I'm doing well, thank you anon.
Yes this is all familiar to me, and it's something I'm presently overcoming myself (I think it's been over two years since I managed to complete something).
I think there's a few different things here to address so I'll take them each in turn.
Motivation - Loss of motivation is inevitable. All love affairs have peaks and troughs, creative ones doubly so. Accepting that what you're feeling now will pass in time can help, but it's not a cure. When I feel like a failure I try to remember something Neil Gaiman talked about a few years back: writing is a lot like trying to get to the top of a mountain, with every word being a single step closer or another foot surmounted. If you find there's a time you can't write, you're not going backwards, you're just standing in place. Sometimes you have to in order to catch your breath. Forgive yourself for taking a breather - and try to figure out why you need it.

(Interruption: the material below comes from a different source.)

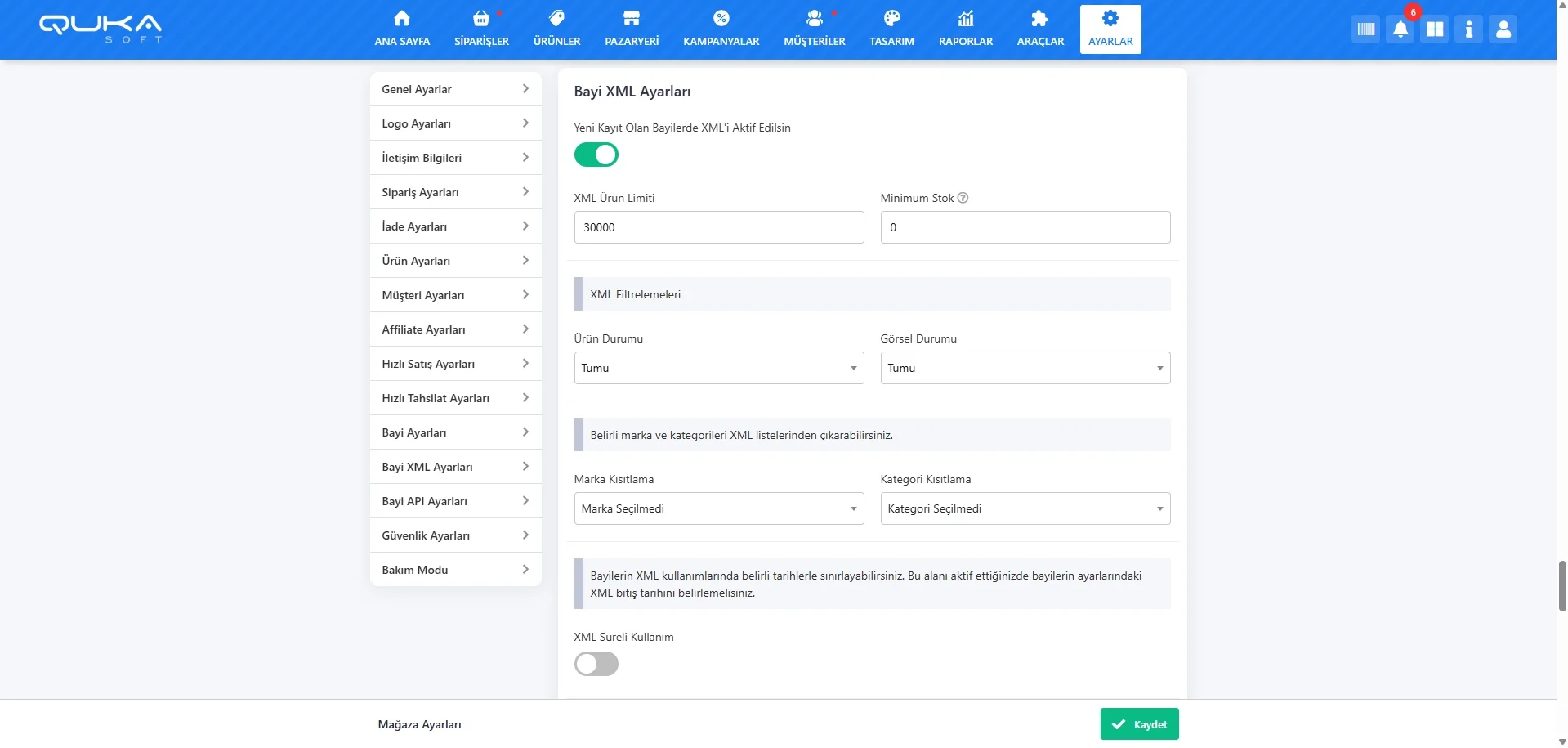
Task: Enable XML Süreli Kullanım switch
Action: [x=596, y=664]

Writing in isolation - This has been my own experience, to tell the truth. I hold a Masters degree in Creative Writing and sat through many hours of workshops, but even then it still felt like I was writing alone - that somehow the conversations that took place in those groups were competitive and unconstructive; everyone eyeing each other, asking 'do you like me? do you like my work? is this okay?'. Writing can be lonely, especially with that first draft where you're writing with the door closed, just figuring out the story one line at a time. You can experience several lifetimes in the space of an hour and occasionally emerge from your writing place, puffy faced and wild-eyed, feeling like you have to tell someone what you just witnessed, but find people give you a quizzical look and fail to understand. Working with others, sharing with others, especially people who do understand can be a wonderful balm for such extended (and sometimes necessary) solitude - but it can have it's own problems. Sometimes you internalise the expectations and tastes of others in such a way that proves more of a hindrance then a help. Which brings me to-
Writing for a social media profile - I've done this myself some times and fell into the same trap you describe: second guessing my work for the sake of a theoretical audience, interpreting a lack of engagement as a sign of my own failures or short-comings as a writer. Even when I published for the first time, and then again for a second, I have only met one person who read my work and it was only because they were published in the same anthology. The relationship between artist and audience is difficult, fraught might be a better word, and one that deserves its own post. Sometimes the audience feels they're owed something by the artist, sometimes the artist senses that expectation and subjects their work to censure to adapt it to what they think the audience wants from them. In the end you've got a work that satisfies no one. Social media can help you find an audience - but it's also a medium built around habit, dependency, and engagement. It's not a true reflection of your worth, but rather how closely what you produce as an artist best fits that platforms algorithms and business models. And, here I'm flirting with arrogance a bit, you should never really concern yourself with what everyone might think.
As for advice, here's the best I've got: find whatever it is that brings you to the page and keeps you there. If trying to satisfy the expectations of others isn't helping, then focus on what you want. How would you tell this story, if you were the only person to ever read it? How would you excite yourself, challenge yourself, enlighten yourself?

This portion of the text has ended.